A team of researchers has disclosed the details of a new attack method affecting a security feature present in AMD processors, demonstrating the risk it can pose to protected virtual machines (VMs).
The attack method, named
CacheWarp, was discovered by researchers from the CISPA Helmholtz Center for Information Security in Germany, the Graz University of Technology in Austria, and independent researcher Youheng Lu.
CacheWarp affects
AMD Secure Encrypted Virtualization (SEV), a CPU extension designed for isolating VMs from the underlying hypervisor at the hardware level, enabling developers to securely deploy VMs even if the hypervisor is untrusted. AMD SEV provides protection by encrypting VM data, including memory and register state.
The feature, particularly the new SEV-SNP (Secure Nested Paging), is highly useful for protecting sensitive data in cloud environments, securing VMs even against compromised or untrusted cloud providers.

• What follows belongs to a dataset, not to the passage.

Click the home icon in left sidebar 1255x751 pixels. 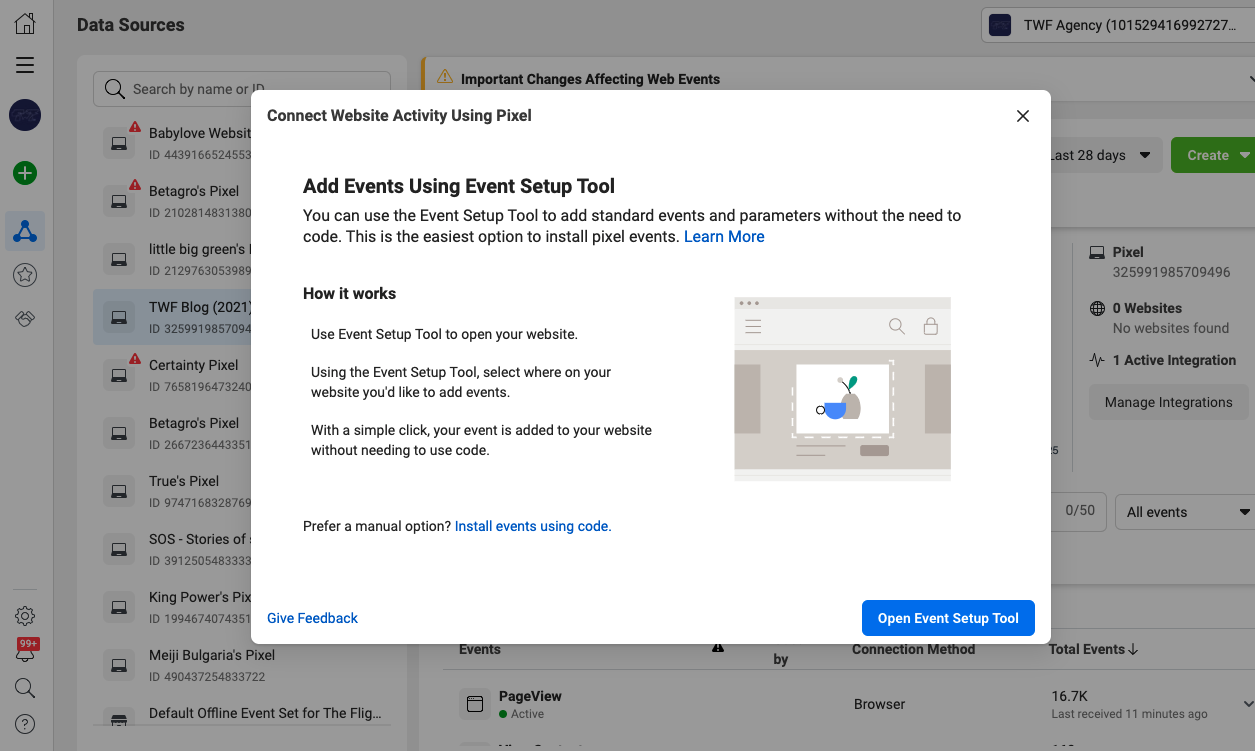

According to the researchers who discovered the attack method, CacheWarp can allow malicious hackers to hijack control flow, break into an encrypted VM, and escalate privileges.

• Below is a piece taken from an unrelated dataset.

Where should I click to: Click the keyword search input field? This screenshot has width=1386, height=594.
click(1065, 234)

“For a simple example,” the researchers explained, “assume you have a variable determining whether a user is successfully authenticated. By exploiting CacheWarp, an attacker can revert the variable to a previous state and thus take over an old (already authenticated) session. Furthermore, an attacker can manipulate the return address stored on the stack and, by that, change the control flow of a victim program.”